[start of Dataset]
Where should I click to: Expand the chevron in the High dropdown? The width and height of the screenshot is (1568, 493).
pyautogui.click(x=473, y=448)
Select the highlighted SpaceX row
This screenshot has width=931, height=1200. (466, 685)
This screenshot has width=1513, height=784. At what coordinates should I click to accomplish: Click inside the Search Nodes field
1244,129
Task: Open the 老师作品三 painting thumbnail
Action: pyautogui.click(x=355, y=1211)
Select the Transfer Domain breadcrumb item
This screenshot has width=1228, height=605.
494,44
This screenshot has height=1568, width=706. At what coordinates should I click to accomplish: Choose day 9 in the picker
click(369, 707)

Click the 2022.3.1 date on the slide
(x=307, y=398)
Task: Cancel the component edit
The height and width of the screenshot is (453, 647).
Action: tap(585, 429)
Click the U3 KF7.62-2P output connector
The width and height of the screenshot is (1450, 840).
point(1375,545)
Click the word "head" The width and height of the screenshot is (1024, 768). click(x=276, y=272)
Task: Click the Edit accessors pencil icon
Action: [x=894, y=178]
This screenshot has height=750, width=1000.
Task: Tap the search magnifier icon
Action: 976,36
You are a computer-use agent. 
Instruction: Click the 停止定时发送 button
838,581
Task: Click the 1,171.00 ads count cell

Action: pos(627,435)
[end of Dataset]
▶ **Request**
Copy the records word for word, from the line containing "You are a computer-use agent." through the last line of the records.

▶ **Response**
You are a computer-use agent. 
Instruction: Click the 停止定时发送 button
838,581
Task: Click the 1,171.00 ads count cell

Action: pos(627,435)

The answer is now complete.